--- Dataset extract Enclosed Below ---
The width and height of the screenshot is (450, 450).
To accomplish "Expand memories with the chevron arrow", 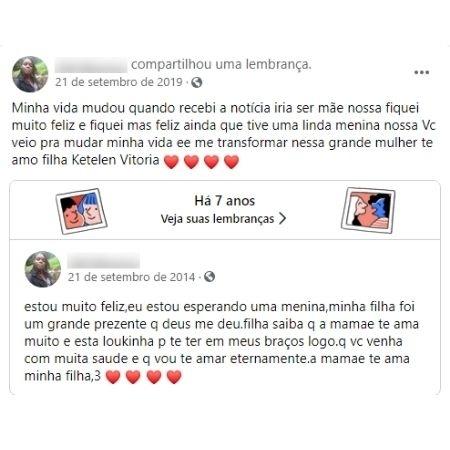I will (x=282, y=219).
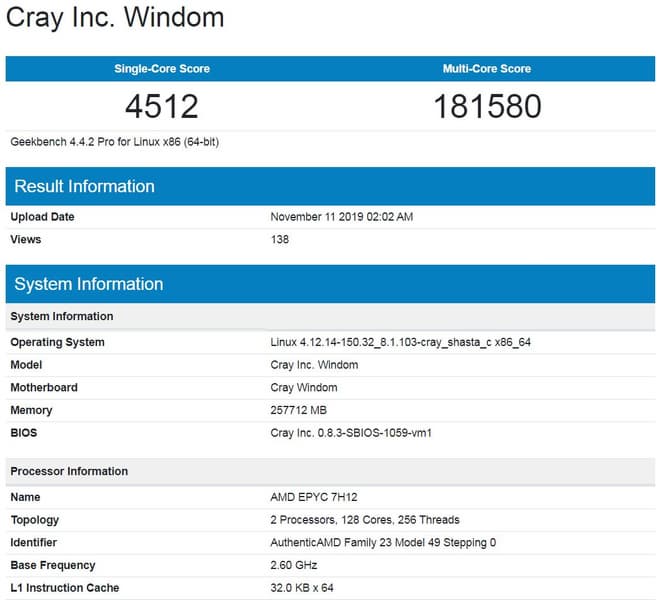The height and width of the screenshot is (600, 659).
Task: Select the Single-Core Score header
Action: coord(162,69)
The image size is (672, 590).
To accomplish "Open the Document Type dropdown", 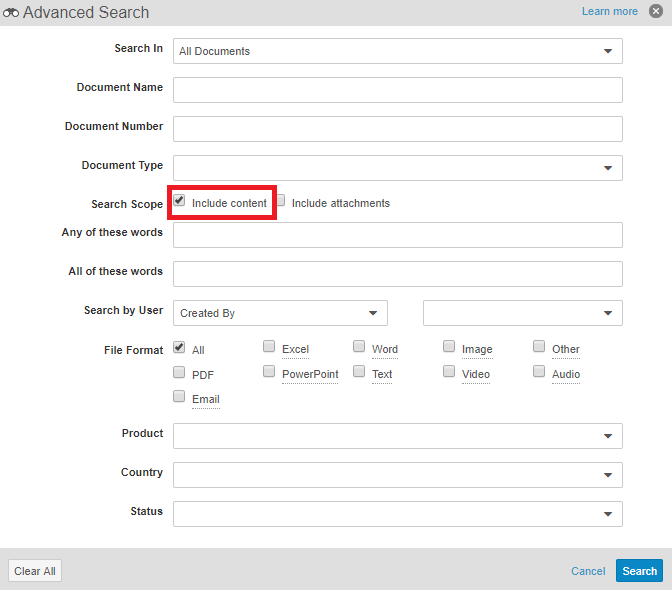I will (397, 168).
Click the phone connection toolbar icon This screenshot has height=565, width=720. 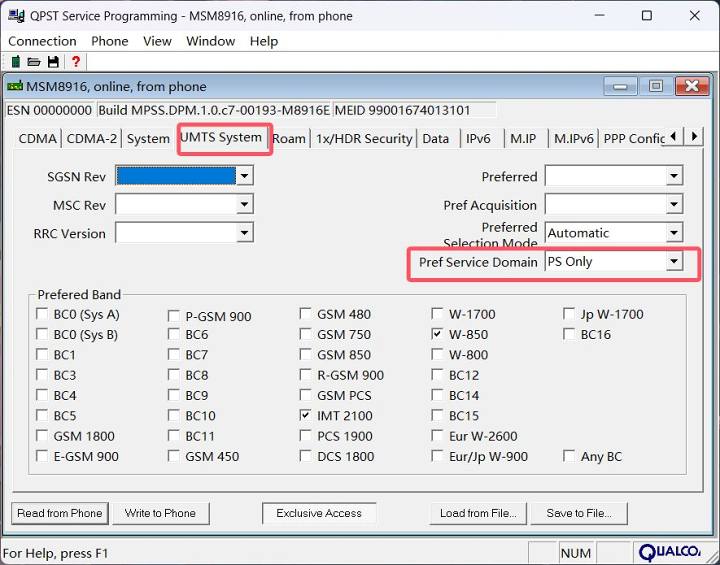point(15,62)
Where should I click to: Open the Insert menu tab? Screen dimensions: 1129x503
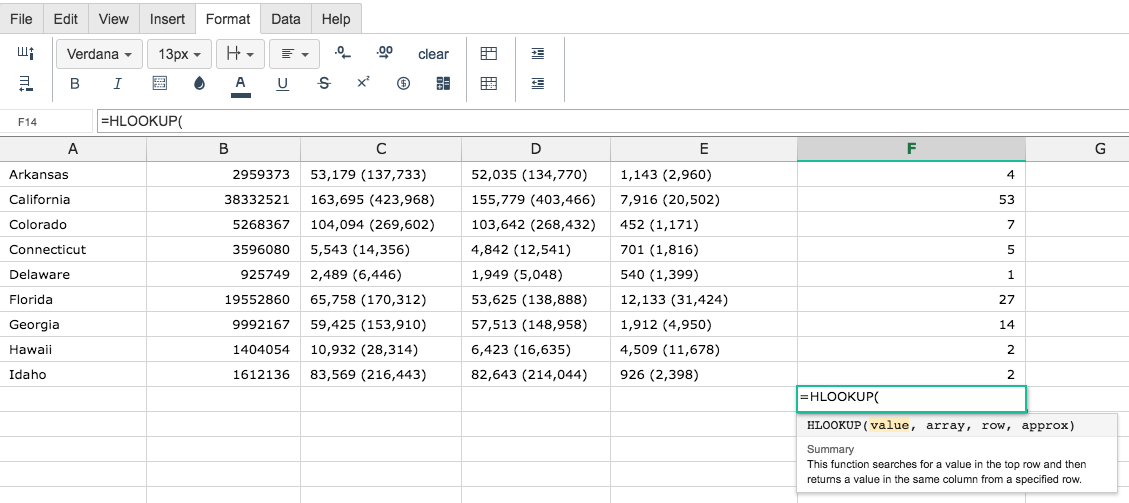tap(167, 19)
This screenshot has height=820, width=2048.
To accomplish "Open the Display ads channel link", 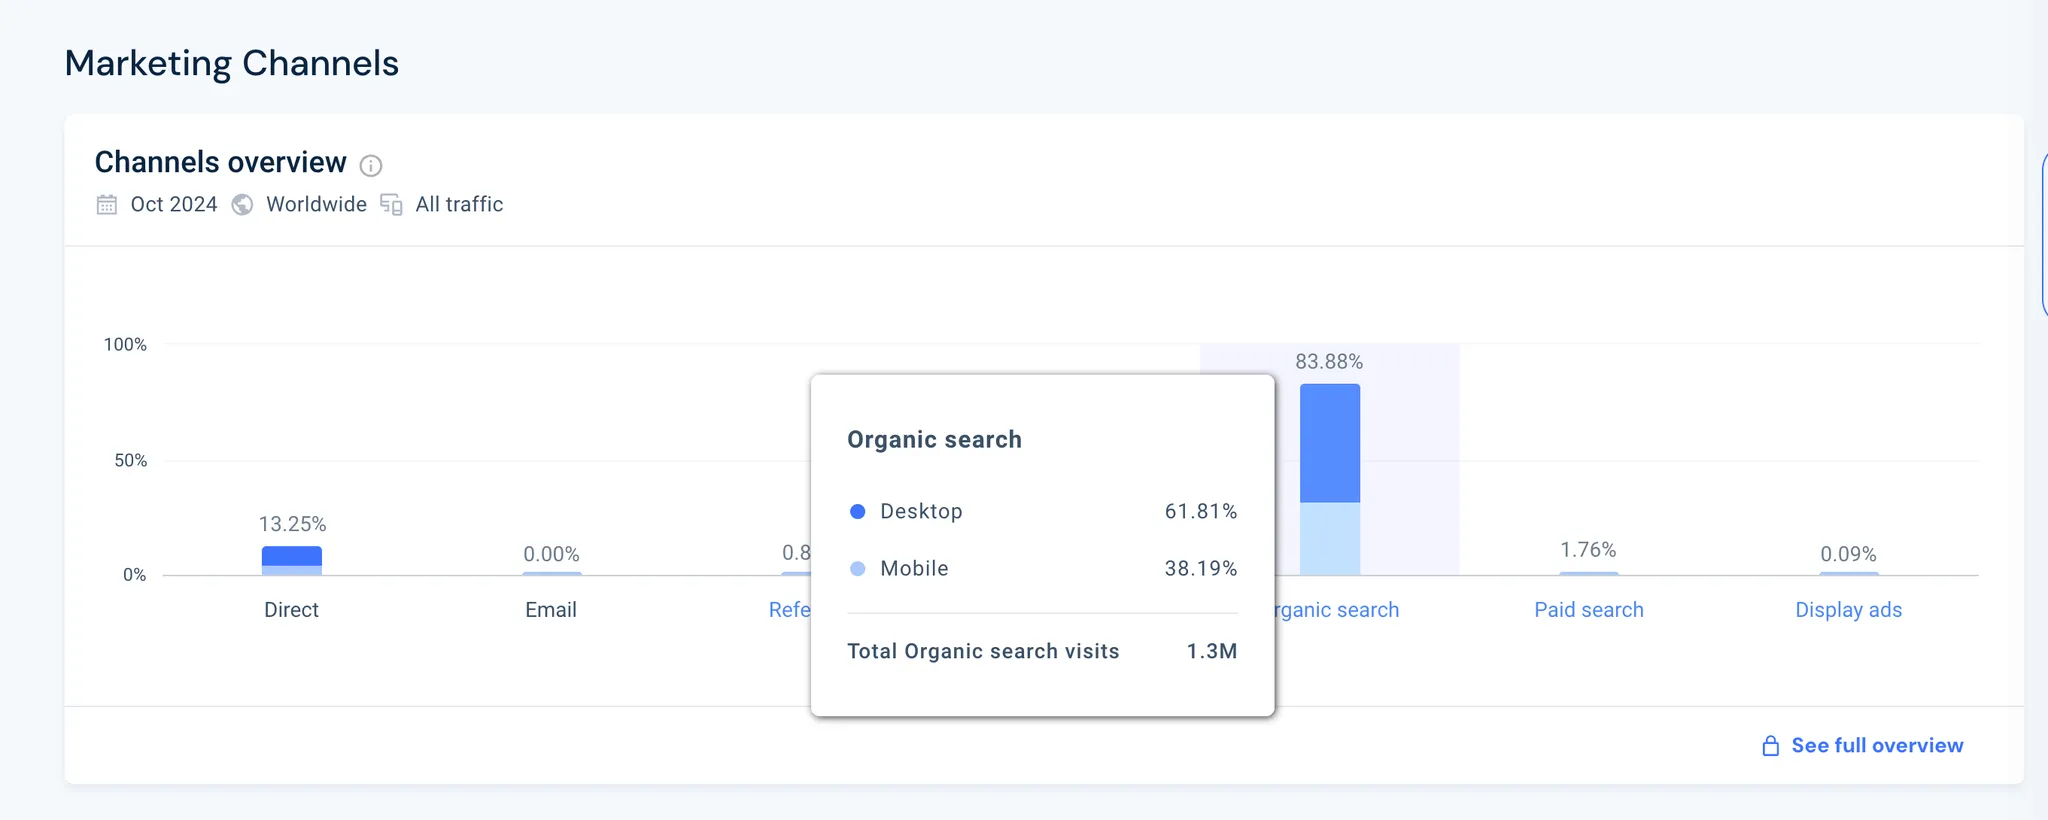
--- End of Enclosed Dataset extract ---
**What you should do**
Beginning with the line that holds "Where should I", extract every line to the end of the material, exactly as it stands, and drop the pictures.

**Solution to the problem**
Where should I click to: Open the Insert menu tab? Screen dimensions: 1129x503
tap(167, 19)
This screenshot has height=820, width=2048.
To accomplish "Open the Display ads channel link", 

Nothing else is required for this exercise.